Can you branch within in a tensor like you can with scalar CUDA code ? No, you can't.
And you didn't answer LOL, which units?
Tensor
Tensor
Do you just like, filter out the words you don't like ? Show me where it says this : "scalar code can now be accelerated by tensor operations". Stop spamming this shit which I've explained thoroughly that it has nothing to do with scalar code. Nvidia provides two performance metrics, one for scalar FP64 performance (9.7 TFLOPS) and one for FP64 tensor ops (19.5 TFLOPS) because they are different types of operations handled by different units. Lawl.
Let's make a deal, I tell you which units when you tell me why does Nvidia provide two different metrics for what you claim is the same thing because I kept asking this as well and you didn't answer me. OK ?
For example, V100 lacks INT8 hardware, it can be done on software on the CUDA cores, but A100 can do INT8 with Tensor cores at a massive speed increase, and it can do 20X the amount of V100. Likewise with FP16 code, it can be done with CUDA cores, but the Tensor cores can do them at much faster speeds in V100 and A100.
NVIDIA reports the peak performance for each unit, but that's irrelevant, because at the end of the day, the A100 can do 2.5X the FP64 output of V100, which was the original point that went over your head.
Do you understand how nonsensical this is ? Fixed it It's only irrelevant in your head. Imagine thinking that a billion dollar company trying to sell millions of dollars worth of equipment would just write a bunch of worthless crap in their specifications. :roll:
They are peak performance metrics for two separate things. You can't use Tensor core to run scalar code on them, it simply doesn't work like that. The PF64 units can do branching, masking, execute complex mathematical functions, bit wise instructions, etc. Tensor cores can't do any of those things, they just do one single bloody computation : A * B + D. Unless you show me where this is explicitly mentioned and explained you are straight up delusional and making shit up. You don't have the slightest clue how these things even work, otherwise it would be painfully obvious to you how dumb what you're saying is.
Anyway to answer your question, the throughput of tensor operations is higher because obviously the throughput of Tensor Cores is higher and there are more SMs. Tensor operations use the tensor units.
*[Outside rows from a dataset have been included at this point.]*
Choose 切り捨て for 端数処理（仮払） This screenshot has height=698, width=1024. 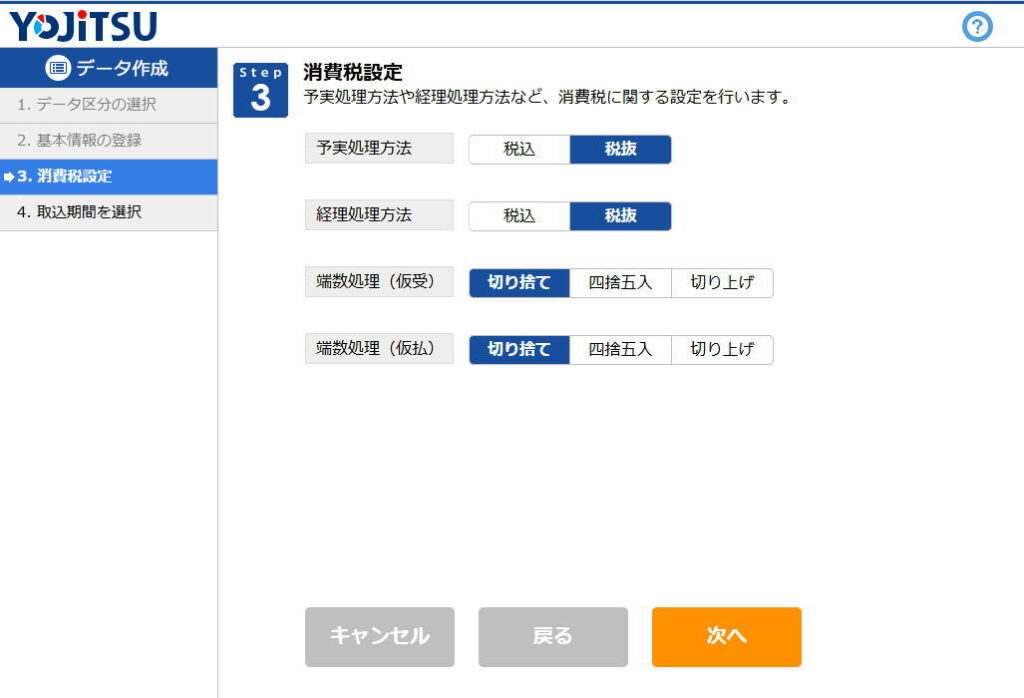point(519,350)
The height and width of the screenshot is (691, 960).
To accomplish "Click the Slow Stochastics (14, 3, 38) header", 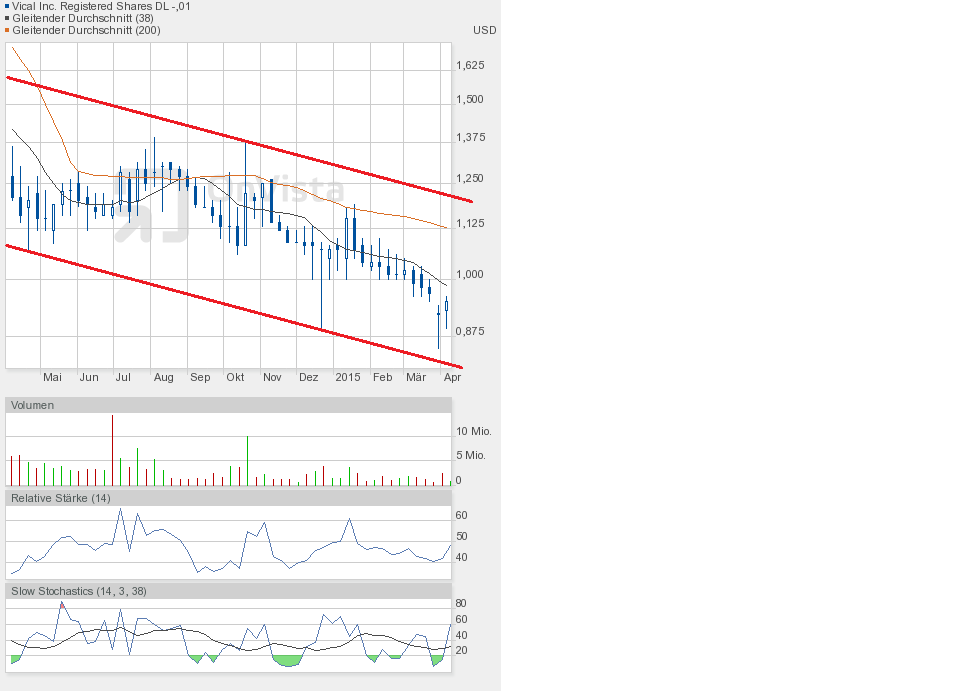I will tap(78, 591).
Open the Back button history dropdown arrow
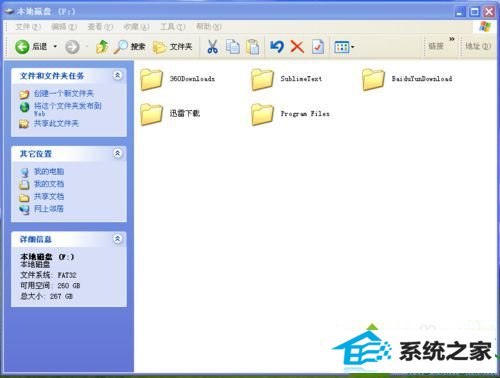500x378 pixels. coord(55,47)
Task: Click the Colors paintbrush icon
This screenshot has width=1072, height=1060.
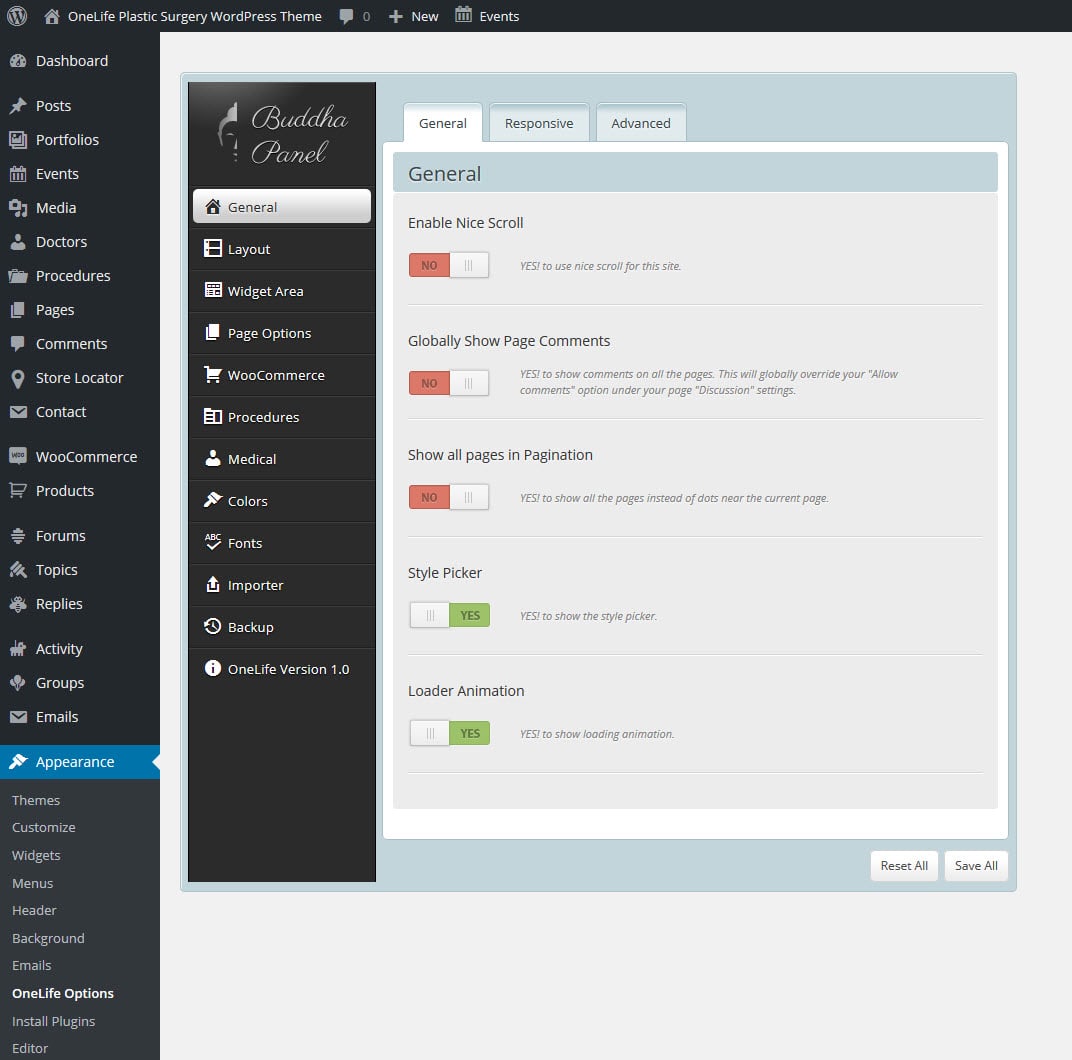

It's like I am explaining this to a 5 year old.
In the end, NVIDIA clearly mentions 3 things:
Tenor cores are now compliant with accelerating accelerate IEEE-compliant FP64 computations
Each FP64 matrix multiply add op now replaces 8 FMA FP64 operation
Meaning each SM is now capable of 128 FP64 op per clock which achieves 2.5X the throughput of V100
So A100 is 2.5X the V100 FP64 througput.
Case closed.
You are so wrong, stubborn and unintelligent, you've exceed all my expectations from past discussions with you. Anyway I thought you "rested" your case many comments ago, why are you still here ?
EgO mUcH ? Remember if you don't want to deal with me anymore then don't tell I'm wrong when I'm not. It's that simple, otherwise we can go on forever, I have all day as I said.